Text provided section start
Ah, that first heavy snowfall of the winter.
Looking out the window in the morning, everything is covered in a thick, uniform blanket of white. It is dead silent, peaceful, ordered, and beautiful. It covers the cracks in the pavement, the dirt on the street, and the edges of the landscape. It looks perfect.

Some managers have mastered the art of presenting their team to upper management as beautiful snow.
From the outside, from the vantage point of the upper management, these teams look disciplined. They are quiet – there is very little “noise” making its way upwards. They seem heads-down, focused on execution. The dashboards and reports look stable.
The Illusion of the Fresh Powder
This pristine exterior is often the result of absentee management disguised as “high-autonomy leadership.”
It’s the manager who cancels 1:1s four weeks in a row because “we’re all too busy shipping.” It’s the leader who believes feedback is only necessary when something goes terribly wrong or shares it only in the annual performance review. It’s the culture where personal development is seen as a distraction from “real work,” and communication consists almost entirely of deadlines and pressure.
Like that fresh snow, this management style covers up the messy reality of human systems. It buries the anxieties, the lack of direction, and the feeling of being interchangeable cogs. The managerial debt is silently accruing.
For a while, it works, as the snow remains on cold days. The team delivers and the manager gets praised for excellence.
As part of upper management, when you don’t have skip-level 1:1s (meeting your direct report’s directs), you don’t hear about lack of clarity, conflicts or creeping burnout. When you don’t ask the manager tough questions about their 1:1s, feedback, coaching and delegation, you are only exposed to the façade of dashboards and numbers. When you don’t look at metrics beyond delivery, you might be surprised by the operational posture.
Then Comes the Thaw
Inevitably, heat is applied to the system: a critical deadline is missed, the market shifts, a key senior engineer requests to move to another department or hands in their resignation seemingly out of the blue.

The heat of pressure melts the façade.
This is where the metaphor hits the pavement: that beautiful white blanket doesn’t just disappear gracefully. It turns into slush, and as cars and boots trample through it, it mixes with the dirt and becomes black, muddy, slippery ice.
Text provided section end
Extracted data section start
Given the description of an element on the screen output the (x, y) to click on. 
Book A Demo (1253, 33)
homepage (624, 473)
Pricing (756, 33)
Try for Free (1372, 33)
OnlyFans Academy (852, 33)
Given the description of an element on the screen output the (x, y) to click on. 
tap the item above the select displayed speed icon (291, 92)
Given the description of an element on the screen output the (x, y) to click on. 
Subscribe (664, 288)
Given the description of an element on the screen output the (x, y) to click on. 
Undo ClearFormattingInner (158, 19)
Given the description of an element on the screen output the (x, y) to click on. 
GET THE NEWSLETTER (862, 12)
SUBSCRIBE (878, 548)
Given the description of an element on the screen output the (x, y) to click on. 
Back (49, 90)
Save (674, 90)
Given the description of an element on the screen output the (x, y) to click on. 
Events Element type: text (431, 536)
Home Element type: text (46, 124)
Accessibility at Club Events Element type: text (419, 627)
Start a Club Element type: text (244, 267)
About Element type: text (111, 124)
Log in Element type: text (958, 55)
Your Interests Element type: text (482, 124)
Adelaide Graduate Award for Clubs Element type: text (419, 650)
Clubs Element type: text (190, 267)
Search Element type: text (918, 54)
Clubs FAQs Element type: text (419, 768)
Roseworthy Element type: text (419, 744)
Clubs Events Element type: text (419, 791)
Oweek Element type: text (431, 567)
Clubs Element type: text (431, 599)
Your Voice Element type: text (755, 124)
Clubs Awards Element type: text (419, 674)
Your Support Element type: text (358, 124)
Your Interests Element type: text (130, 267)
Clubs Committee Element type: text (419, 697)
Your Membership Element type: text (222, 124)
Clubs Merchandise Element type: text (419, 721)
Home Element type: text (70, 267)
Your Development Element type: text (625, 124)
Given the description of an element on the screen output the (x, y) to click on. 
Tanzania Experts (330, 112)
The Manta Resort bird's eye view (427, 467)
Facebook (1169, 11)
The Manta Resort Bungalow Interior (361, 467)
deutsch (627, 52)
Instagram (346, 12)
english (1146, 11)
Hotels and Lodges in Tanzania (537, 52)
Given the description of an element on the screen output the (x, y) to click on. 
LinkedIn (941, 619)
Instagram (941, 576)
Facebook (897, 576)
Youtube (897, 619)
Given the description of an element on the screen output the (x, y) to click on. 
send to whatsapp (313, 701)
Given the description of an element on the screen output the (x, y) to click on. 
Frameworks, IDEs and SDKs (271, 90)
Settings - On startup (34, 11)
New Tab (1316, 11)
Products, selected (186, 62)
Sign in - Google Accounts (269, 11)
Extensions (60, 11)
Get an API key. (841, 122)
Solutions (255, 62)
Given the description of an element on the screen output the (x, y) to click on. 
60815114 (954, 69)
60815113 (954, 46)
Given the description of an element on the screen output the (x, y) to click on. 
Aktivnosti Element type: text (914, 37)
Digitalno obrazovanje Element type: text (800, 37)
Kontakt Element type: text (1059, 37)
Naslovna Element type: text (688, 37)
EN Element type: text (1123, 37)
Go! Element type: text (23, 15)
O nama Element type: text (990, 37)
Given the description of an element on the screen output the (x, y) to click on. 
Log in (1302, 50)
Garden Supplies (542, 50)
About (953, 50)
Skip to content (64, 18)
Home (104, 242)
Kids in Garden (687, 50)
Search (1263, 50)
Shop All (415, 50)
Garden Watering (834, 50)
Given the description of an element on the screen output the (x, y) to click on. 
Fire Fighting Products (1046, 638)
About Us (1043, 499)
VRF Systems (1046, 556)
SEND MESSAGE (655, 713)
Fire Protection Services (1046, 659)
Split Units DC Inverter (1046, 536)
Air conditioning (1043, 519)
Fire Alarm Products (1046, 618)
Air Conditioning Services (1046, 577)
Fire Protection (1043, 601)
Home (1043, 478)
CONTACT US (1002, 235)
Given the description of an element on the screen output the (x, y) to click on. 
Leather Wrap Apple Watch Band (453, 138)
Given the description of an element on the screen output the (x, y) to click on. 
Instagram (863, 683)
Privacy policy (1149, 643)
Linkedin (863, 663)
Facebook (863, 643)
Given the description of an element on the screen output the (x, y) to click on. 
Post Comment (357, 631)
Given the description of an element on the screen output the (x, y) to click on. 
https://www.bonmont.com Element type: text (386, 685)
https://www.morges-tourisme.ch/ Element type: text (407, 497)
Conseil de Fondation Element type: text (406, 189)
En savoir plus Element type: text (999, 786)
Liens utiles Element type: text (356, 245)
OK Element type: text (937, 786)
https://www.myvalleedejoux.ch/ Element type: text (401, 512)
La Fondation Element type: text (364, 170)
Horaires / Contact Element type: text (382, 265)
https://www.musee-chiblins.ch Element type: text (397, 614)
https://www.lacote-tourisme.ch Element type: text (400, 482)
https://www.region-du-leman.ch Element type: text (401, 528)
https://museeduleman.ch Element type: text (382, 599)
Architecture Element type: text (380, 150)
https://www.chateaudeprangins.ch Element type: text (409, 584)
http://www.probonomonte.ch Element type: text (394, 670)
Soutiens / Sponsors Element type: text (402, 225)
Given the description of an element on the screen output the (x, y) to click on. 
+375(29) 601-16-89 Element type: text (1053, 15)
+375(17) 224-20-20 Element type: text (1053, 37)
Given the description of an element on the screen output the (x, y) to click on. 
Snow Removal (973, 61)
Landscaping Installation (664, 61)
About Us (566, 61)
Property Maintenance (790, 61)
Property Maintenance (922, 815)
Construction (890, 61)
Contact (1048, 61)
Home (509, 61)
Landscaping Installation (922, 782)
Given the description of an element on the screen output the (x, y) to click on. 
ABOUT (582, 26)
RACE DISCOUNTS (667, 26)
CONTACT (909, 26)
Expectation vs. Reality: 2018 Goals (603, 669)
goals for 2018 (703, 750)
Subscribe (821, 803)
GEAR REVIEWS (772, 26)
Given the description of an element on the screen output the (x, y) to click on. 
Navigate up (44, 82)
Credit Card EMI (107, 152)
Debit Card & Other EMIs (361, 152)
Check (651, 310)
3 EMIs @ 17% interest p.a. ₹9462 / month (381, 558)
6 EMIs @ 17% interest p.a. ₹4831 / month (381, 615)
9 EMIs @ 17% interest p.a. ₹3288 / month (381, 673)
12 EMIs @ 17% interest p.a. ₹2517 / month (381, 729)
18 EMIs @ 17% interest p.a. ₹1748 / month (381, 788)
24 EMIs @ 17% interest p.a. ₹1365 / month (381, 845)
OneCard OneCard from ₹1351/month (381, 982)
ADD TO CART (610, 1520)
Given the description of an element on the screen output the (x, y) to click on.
Extracted data section end
* Try it *
According to the article on management and snow above, what is the pristine exterior of such teams often the result of?

* Exercise solution *
It is often the result of absentee management disguised as "high-autonomy leadership."